We at Miami SHS would like to acknowledge the traditional custodians of the Gold Coast, the Kombumerri people of the Yugambeh language group. We pay our respects to the land and Elders past, present and future for they hold the memories, traditions, culture and hope of Indigenous Australia.


Our school is passionate about promoting cultural engagement and we encourage both our Indigenous and Non-Indigenous students to learn more about the rich history of Aboriginal and Torres Strait Islander people on the Gold Coast.
Miss Karis Hill-Milnes is our Indigenous Education Worker (Identified) and her role predominantly focuses on the academic progress and cultural awareness and engagement of our Aboriginal and Torres Strait Islander cohort. Miss Hill is available to provide academic, cultural and emotional support to our Indigenous students. With support from Ms Nicole McCauley, Miss Hill also monitors the attendance and absenteeism of our Indigenous students at Miami SHS. "Everyday counts."
At Miami SHS we acknowledge parents as an integral part of our Indigenous community and also acknowledge the invaluable influence parents have on their child's success in academic development.
Listed below are some hot tips on how to help student improve in literacy and numeracy:
  • To help your child with reading:
    Praise every effort in reading, especially if confidence is low.
    Don’t compare a child’s performance with that of relatives and friends.
    Be seen as a reader yourself. Take the family to the local library.
    Give books as presents.
    Encourage your child to make good use of the school library.

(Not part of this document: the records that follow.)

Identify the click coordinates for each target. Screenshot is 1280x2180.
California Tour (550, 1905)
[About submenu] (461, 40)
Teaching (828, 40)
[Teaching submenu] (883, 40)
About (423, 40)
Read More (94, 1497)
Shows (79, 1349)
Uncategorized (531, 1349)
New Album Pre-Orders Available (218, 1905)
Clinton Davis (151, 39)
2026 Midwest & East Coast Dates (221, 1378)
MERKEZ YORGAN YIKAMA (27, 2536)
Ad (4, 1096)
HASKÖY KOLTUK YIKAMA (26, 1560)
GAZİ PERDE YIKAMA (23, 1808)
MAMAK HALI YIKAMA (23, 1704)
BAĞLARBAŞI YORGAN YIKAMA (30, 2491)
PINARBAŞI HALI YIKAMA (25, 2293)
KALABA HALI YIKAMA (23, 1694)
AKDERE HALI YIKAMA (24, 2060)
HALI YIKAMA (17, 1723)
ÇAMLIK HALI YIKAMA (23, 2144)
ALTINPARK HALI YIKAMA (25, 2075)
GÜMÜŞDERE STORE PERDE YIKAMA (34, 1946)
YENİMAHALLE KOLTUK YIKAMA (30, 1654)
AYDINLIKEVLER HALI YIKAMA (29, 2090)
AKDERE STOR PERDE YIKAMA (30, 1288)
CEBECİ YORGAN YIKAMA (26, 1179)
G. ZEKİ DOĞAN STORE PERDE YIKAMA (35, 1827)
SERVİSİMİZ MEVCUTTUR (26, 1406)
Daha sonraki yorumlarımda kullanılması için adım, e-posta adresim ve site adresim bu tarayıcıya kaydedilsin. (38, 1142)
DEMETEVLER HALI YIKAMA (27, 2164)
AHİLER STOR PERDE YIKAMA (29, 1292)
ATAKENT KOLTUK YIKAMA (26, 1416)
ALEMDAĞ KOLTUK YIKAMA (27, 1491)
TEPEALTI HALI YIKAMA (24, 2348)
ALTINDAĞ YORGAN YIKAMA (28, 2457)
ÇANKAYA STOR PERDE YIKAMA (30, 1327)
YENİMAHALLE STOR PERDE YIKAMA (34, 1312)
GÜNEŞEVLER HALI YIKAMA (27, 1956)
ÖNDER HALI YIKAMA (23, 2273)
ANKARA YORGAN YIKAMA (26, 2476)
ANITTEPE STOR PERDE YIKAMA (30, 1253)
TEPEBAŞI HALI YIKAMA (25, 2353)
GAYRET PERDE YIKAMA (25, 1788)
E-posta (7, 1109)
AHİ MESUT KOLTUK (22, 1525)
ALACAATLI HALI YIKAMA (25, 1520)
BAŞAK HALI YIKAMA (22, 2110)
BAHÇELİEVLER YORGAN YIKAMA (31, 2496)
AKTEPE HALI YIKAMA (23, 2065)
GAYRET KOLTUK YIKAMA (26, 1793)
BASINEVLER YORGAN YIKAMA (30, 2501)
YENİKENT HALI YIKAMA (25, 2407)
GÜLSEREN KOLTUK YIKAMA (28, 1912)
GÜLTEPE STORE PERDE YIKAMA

  • To help your child with writing:
    Let them see you write – letters, shopping lists etc.
    Encourage your child to write – letters to friends and relatives, thank-you notes, get – well messages.
    Display writing at home – reminders, lists, postcards.
    Be an interested listener and reader.
    Talk over ideas for writing, encourage the reading aloud of drafts and read the final draft with enthusiasm.
    Praise writing done at school. Pay attention to what your child is writing as well as the spelling and punctuation.
  • To help your child with numeracy:
    Do all you can to develop his or her sense of numbers, size, length, weight, width, volume, area and time.
    Remember the influence you have on your child’s attitude to Maths. Comments such as “No one in this family is much good at Maths” or “You’re a girl so you will be better at English” set up enormous barriers to learning.
    Involve your student in Maths around the home – counting change, measuring, weighing, estimating etc.
    Encourage hobbies that require ‘hands-on’ Maths skills and a sense of spatial relationships – making models, assembling kits etc.